## GOAL OF THE EXERCISE
Look for the word "agent" in the entries below, then copy every line that has it.

## DATASET EXTRACT
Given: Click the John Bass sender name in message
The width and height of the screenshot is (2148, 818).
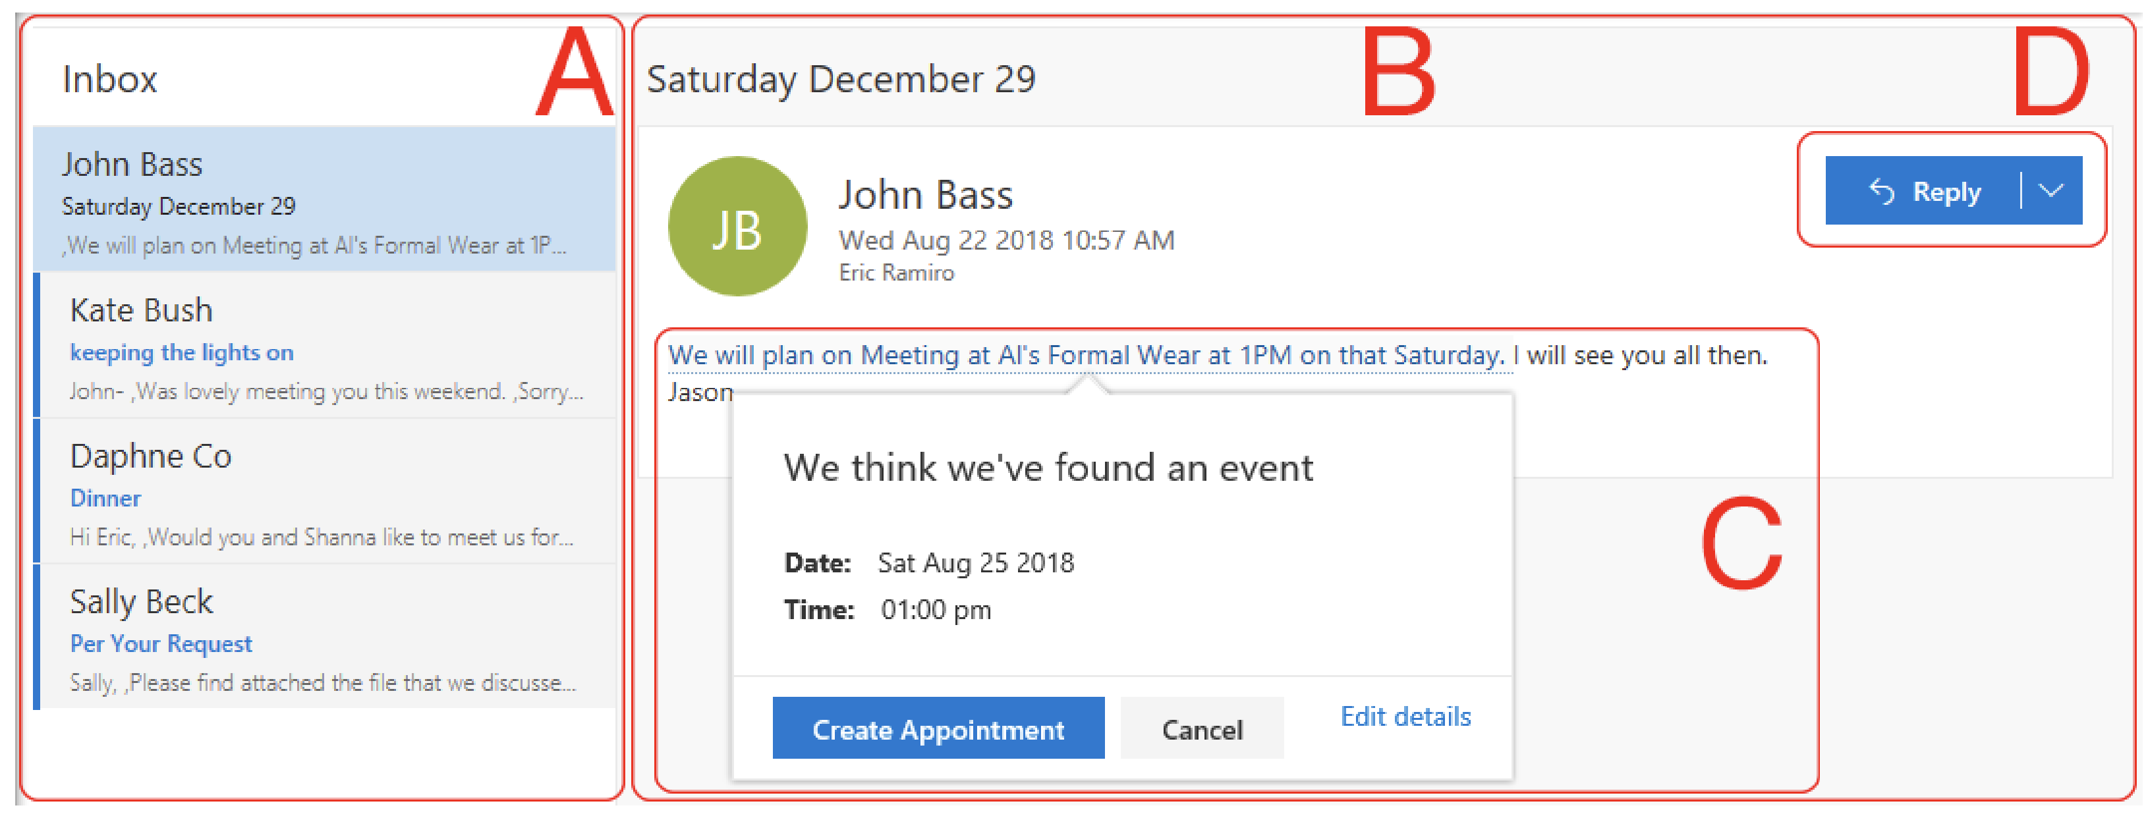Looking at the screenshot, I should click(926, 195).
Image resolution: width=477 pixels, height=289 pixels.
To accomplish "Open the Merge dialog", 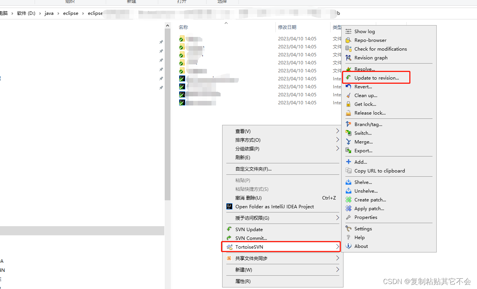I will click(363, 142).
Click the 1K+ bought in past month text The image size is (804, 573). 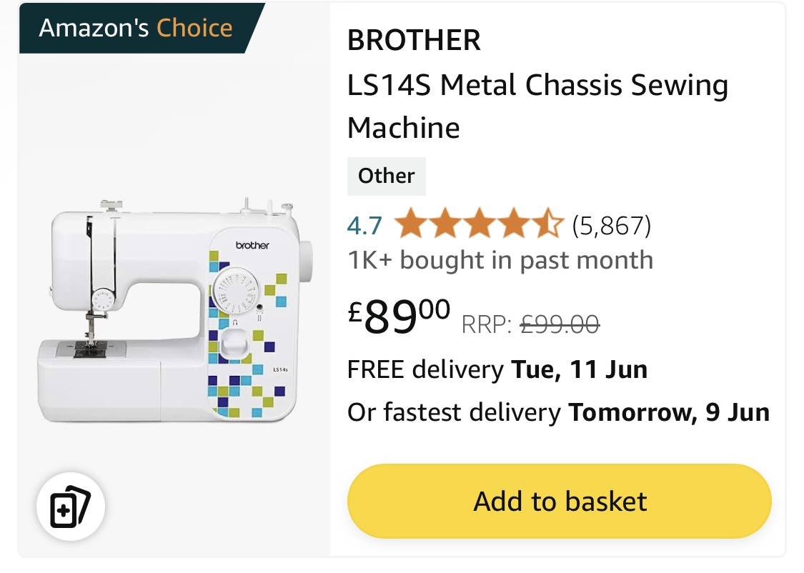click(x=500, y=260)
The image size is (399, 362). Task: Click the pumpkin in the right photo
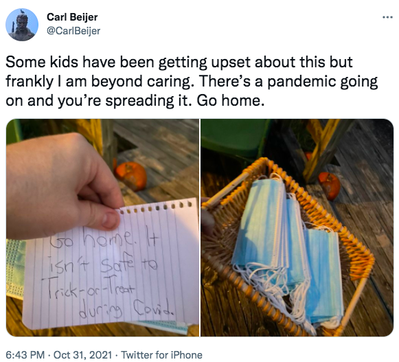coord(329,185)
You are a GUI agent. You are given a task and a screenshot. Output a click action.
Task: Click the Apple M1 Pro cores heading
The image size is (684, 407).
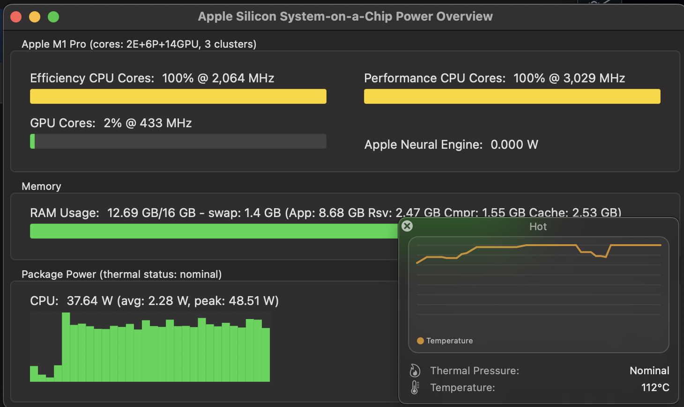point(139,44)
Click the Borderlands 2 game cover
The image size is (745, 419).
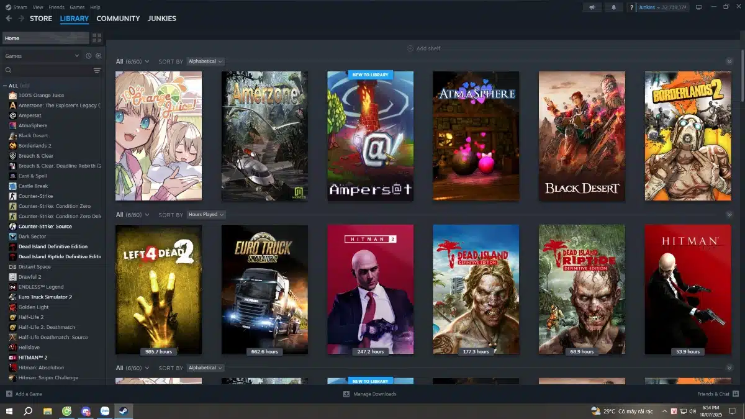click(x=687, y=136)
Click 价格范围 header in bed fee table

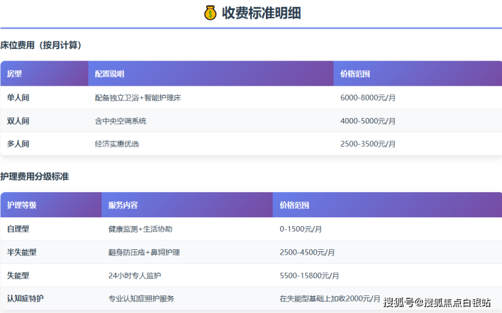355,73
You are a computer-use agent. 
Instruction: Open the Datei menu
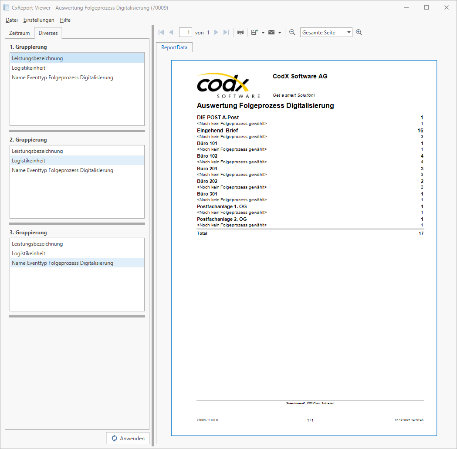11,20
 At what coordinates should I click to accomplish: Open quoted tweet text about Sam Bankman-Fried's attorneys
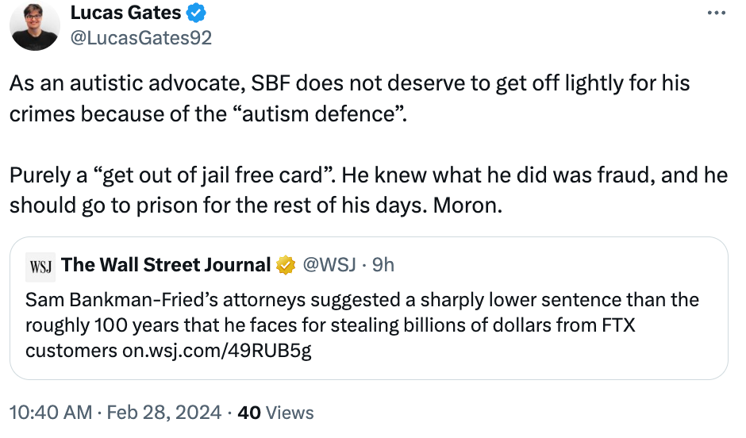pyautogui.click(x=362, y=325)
--
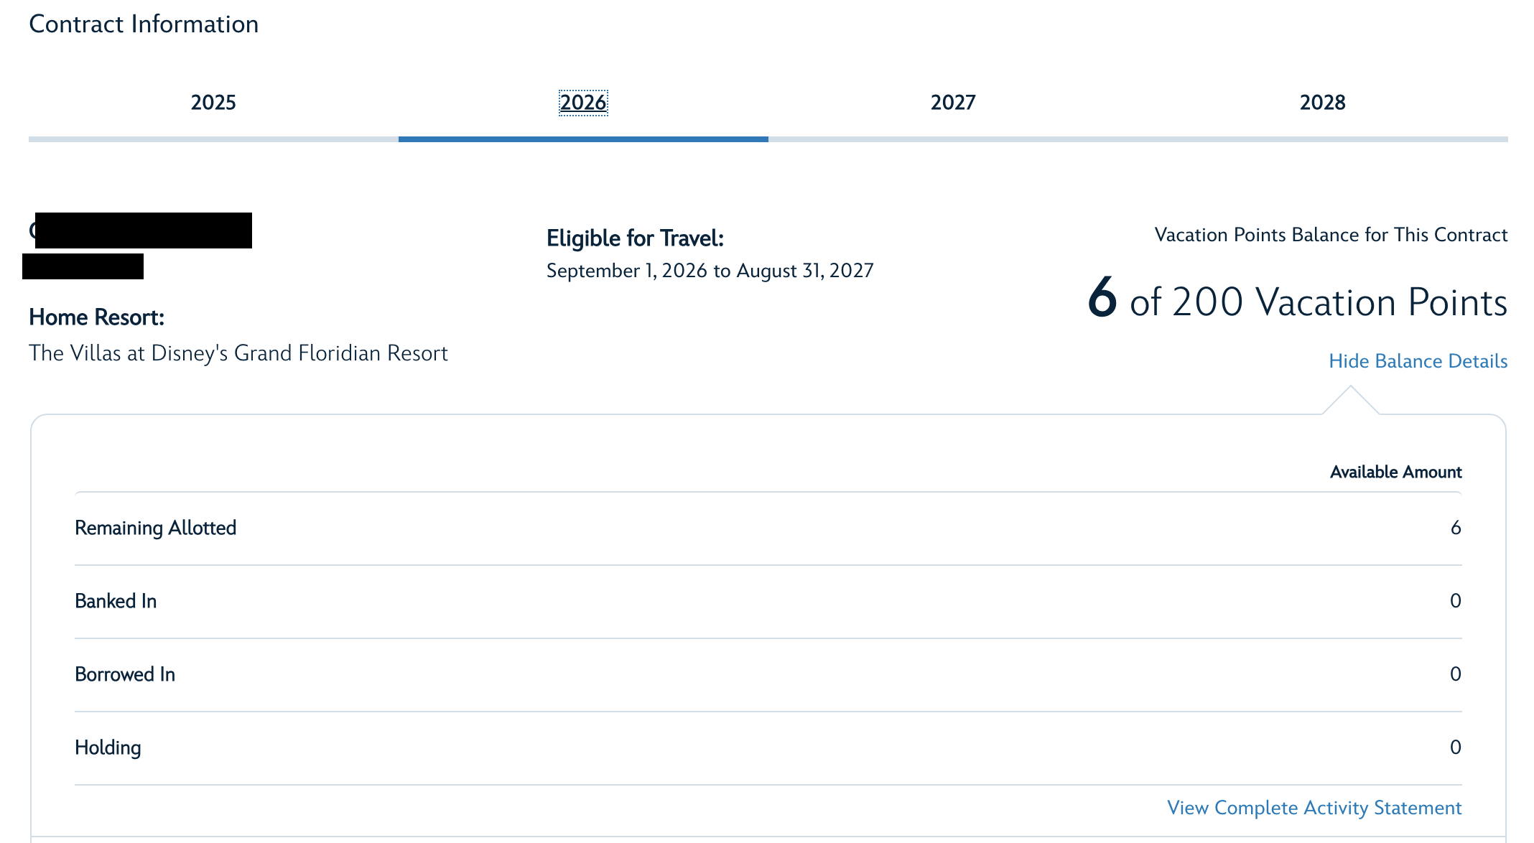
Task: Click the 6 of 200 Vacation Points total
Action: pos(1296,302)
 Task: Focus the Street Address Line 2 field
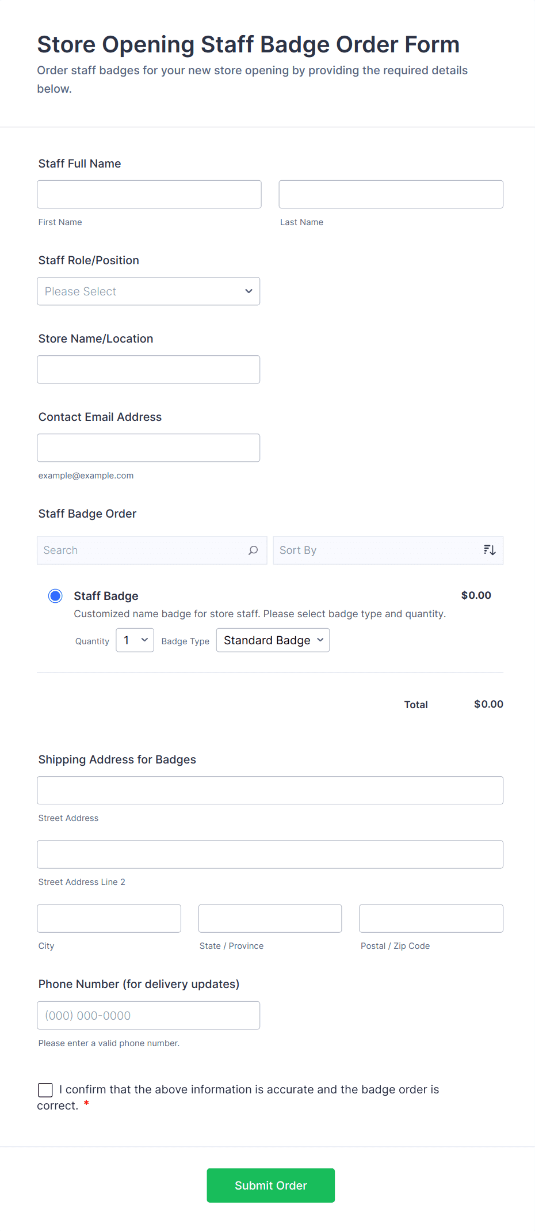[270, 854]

## ANSWER SPACE
You are a GUI agent. You are given a task and a screenshot. Output a click action.
You are a computer-use agent. 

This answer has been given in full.